> _WHAT NEEDS TO BE DONE_: Print all of the data exactly, with no line missing.

> _SOURCE MATERIAL_:
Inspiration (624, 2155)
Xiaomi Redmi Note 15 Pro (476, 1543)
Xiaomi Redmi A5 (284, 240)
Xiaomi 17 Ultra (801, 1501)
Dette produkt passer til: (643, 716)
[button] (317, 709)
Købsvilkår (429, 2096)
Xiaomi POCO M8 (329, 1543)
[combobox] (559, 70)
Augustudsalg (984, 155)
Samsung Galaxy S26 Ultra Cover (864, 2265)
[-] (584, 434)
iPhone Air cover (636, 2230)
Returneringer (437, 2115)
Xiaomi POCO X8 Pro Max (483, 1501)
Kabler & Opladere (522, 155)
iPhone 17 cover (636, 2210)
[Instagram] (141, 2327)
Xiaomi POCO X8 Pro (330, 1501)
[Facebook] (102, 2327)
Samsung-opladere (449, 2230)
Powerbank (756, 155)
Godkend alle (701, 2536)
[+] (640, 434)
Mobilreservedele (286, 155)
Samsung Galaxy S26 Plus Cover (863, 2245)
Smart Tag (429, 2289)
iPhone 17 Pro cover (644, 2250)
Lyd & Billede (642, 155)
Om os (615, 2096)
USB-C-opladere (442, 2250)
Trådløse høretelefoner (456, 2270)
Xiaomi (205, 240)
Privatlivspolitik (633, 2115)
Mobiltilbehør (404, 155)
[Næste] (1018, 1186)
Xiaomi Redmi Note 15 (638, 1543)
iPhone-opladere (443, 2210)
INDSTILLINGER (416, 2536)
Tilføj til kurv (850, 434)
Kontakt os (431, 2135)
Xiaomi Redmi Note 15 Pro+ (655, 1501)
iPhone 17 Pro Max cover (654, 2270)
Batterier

> _RESPONSE BOX_:
Inspiration (624, 2155)
Xiaomi Redmi Note 15 Pro (476, 1543)
Xiaomi Redmi A5 (284, 240)
Xiaomi 17 Ultra (801, 1501)
Dette produkt passer til: (643, 716)
[button] (317, 709)
Købsvilkår (429, 2096)
Xiaomi POCO M8 (329, 1543)
[combobox] (559, 70)
Augustudsalg (984, 155)
Samsung Galaxy S26 Ultra Cover (864, 2265)
[-] (584, 434)
iPhone Air cover (636, 2230)
Returneringer (437, 2115)
Xiaomi POCO X8 Pro Max (483, 1501)
Kabler & Opladere (522, 155)
iPhone 17 cover (636, 2210)
[Instagram] (141, 2327)
Xiaomi POCO X8 Pro (330, 1501)
[Facebook] (102, 2327)
Samsung-opladere (449, 2230)
Powerbank (756, 155)
Godkend alle (701, 2536)
[+] (640, 434)
Mobilreservedele (286, 155)
Samsung Galaxy S26 Plus Cover (863, 2245)
Smart Tag (429, 2289)
iPhone 17 Pro cover (644, 2250)
Lyd & Billede (642, 155)
Om os (615, 2096)
USB-C-opladere (442, 2250)
Trådløse høretelefoner (456, 2270)
Xiaomi (205, 240)
Privatlivspolitik (633, 2115)
Mobiltilbehør (404, 155)
[Næste] (1018, 1186)
Xiaomi Redmi Note 15 (638, 1543)
iPhone-opladere (443, 2210)
INDSTILLINGER (416, 2536)
Tilføj til kurv (850, 434)
Kontakt os (431, 2135)
Xiaomi Redmi Note 15 Pro+ (655, 1501)
iPhone 17 Pro Max cover (654, 2270)
Batterier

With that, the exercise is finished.